GIVEN TASK: Reproduce verbatim the entries below, starting at the line that contains "This screenshot has width=2184, height=1204." and ending at the line that contains "center [317, 188].".

──────

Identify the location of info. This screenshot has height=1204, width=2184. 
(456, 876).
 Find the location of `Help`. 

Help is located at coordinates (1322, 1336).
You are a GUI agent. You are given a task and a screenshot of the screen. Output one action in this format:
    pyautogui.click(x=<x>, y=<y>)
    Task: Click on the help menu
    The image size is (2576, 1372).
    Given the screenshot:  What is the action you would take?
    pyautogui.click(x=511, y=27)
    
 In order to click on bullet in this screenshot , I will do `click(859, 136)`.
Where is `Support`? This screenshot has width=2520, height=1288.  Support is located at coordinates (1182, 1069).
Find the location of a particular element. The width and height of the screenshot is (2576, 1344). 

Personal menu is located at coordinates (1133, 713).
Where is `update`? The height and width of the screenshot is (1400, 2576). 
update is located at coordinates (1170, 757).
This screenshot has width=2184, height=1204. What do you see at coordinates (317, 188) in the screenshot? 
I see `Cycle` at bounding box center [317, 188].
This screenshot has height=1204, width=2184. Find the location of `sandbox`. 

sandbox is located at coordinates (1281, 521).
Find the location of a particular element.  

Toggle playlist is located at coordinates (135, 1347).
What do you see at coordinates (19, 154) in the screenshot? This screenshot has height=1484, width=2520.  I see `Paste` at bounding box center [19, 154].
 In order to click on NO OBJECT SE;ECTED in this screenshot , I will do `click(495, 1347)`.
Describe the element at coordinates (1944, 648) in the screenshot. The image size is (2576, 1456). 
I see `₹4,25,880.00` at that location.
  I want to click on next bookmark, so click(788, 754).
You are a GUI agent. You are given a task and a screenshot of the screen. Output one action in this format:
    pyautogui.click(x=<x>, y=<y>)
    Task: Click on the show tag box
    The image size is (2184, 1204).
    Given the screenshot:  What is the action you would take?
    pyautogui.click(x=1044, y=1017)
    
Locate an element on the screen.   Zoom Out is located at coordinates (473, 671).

──────

SOLVED PROBLEM:
This screenshot has width=2184, height=1204. What do you see at coordinates (317, 188) in the screenshot? 
I see `Cycle` at bounding box center [317, 188].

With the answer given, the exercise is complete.